RuiFilipeCampos commented 8 months ago

found my solution https://hub.docker.com/r/rocm/rocm-terminal

will likely need to install py and etc

RuiFilipeCampos commented 8 months ago

found my solution https://hub.docker.com/r/rocm/rocm-terminal

will likely need to install py and etc

this comes with py pre-installed

gonna give it a go directly with the runner, needs to be tested like this because I don't have local AMD

RuiFilipeCampos commented 8 months ago

part of the issue is that pytorch is large

I got the pull time down to 8min

AMI with image pre-pulled will be the final solution

currently downgrading the project to py 3.8

RuiFilipeCampos commented 8 months ago
Run python3 -m train.worker_sentiment_analysis
Traceback (most recent call last):
  File "/usr/lib/python3.8/runpy.py", line 194, in _run_module_as_main
    return _run_code(code, main_globals, None,
  File "/usr/lib/python3.8/runpy.py", line 87, in _run_code
    exec(code, run_globals)
  File "/__w/llm-voice-chat/llm-voice-chat/train/worker_sentiment_analysis.py", line 1, in <module>
    import torch
ModuleNotFoundError: No module named 'torch'
Error: Process completed with exit code 1.

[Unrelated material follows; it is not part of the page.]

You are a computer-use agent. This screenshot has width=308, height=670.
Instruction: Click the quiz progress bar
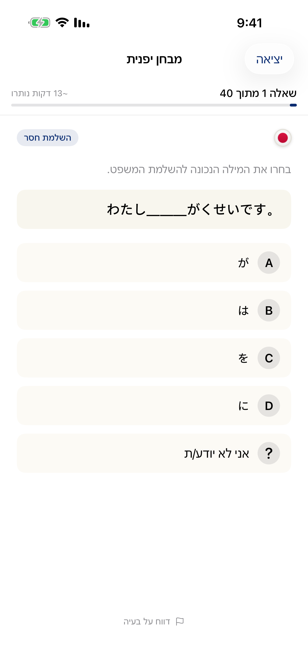[x=154, y=105]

unsure of how this is possible. this was clearly part of the build process and the image size matches it

RuiFilipeCampos commented 8 months ago

most likely scenario is the user switch, build used the default user while the run used root

RuiFilipeCampos commented 8 months ago

there's also this

#5 175.1   WARNING: The script sqlformat is installed in '/home/rocm-user/.local/bin' which is not on PATH.
#5 175.1   Consider adding this directory to PATH or, if you prefer to suppress this warning, use --no-warn-script-location.
#5 175.2   WARNING: The script wsdump is installed in '/home/rocm-user/.local/bin' which is not on PATH.
#5 175.2   Consider adding this directory to PATH or, if you prefer to suppress this warning, use --no-warn-script-location.
#5 178.3   WARNING: The script mlflow is installed in '/home/rocm-user/.local/bin' which is not on PATH.
#5 178.3   Consider adding this directory to PATH or, if you prefer to suppress this warning, use --no-warn-script-location.
#5 178.6   WARNING: The script dotenv is installed in '/home/rocm-user/.local/bin' which is not on PATH.
RuiFilipeCampos commented 8 months ago
2024-01-31 14:20:13,632 [INFO] Using device cpu
2024-01-31 14:20:13,632 [INFO] Using torch version 2.1.2+cu121
2024-01-31 14:20:13,632 [INFO] Using mlflow version 2.9.2
2024/01/31 14:20:14 WARNING mlflow.system_metrics.system_metrics_monitor: Skip logging GPU metrics because creating `GPUMonitor` failed with error: Failed to initialize NVML, skip logging GPU metrics: NVML Shared Library Not Found.
2024/01/31 14:20:14 INFO mlflow.system_metrics.system_metrics_monitor: Started monitoring system metrics.
2024-01-31 14:20:14,005 [INFO] Connected to MLFlow and started run.
2024-01-31 14:20:14,029 [INFO] Created model
2024-01-31 14:20:15,946 [INFO] Saved model info to MLFLow
2024-01-31 14:20:19,049 [INFO] Saved training info to MLFLow
2024-01-31 14:20:19,600 [INFO] Starting training loop
(1):   0%|          | 0/127 [00:00<?, ?it/s]
(1):   0%|          | 0/127 [00:05<?, ?it/s, train=11, lr=1.49e-03]
(1):   1%|          | 1/127 [00:05<11:05,  5.28s/it, train=11, lr=1.49e-03]
(1):   1%|          | 1/127 [00:10<11:05,  5.28s/it, train=11, lr=1.49e-03]
(1):   2%|▏         | 2/127 [00:10<10:56,  5.25s/it, train=11, lr=1.49e-03]

first ml loop being run

now comes the issue of ensuring that pytorch sees and uses the amd gpu

RuiFilipeCampos commented 8 months ago

im giving up on making my own image, what's the point if I'm going to create an AMI anyway

RuiFilipeCampos commented 8 months ago

ami-0fdb18af51d48e8f3

image pre-pulled, 100Gb, everything was tested, including in-container pytorch access to gpu

RuiFilipeCampos commented 8 months ago

AMI copy came out corrupted

I'm out of options

RuiFilipeCampos commented 8 months ago

I'm gonna have to park this for now

RuiFilipeCampos commented 8 months ago

this issue is just blocked by https://github.com/Digital-Defiance/llm-voice-chat/issues/6

everything else is resolved so I'm closing this one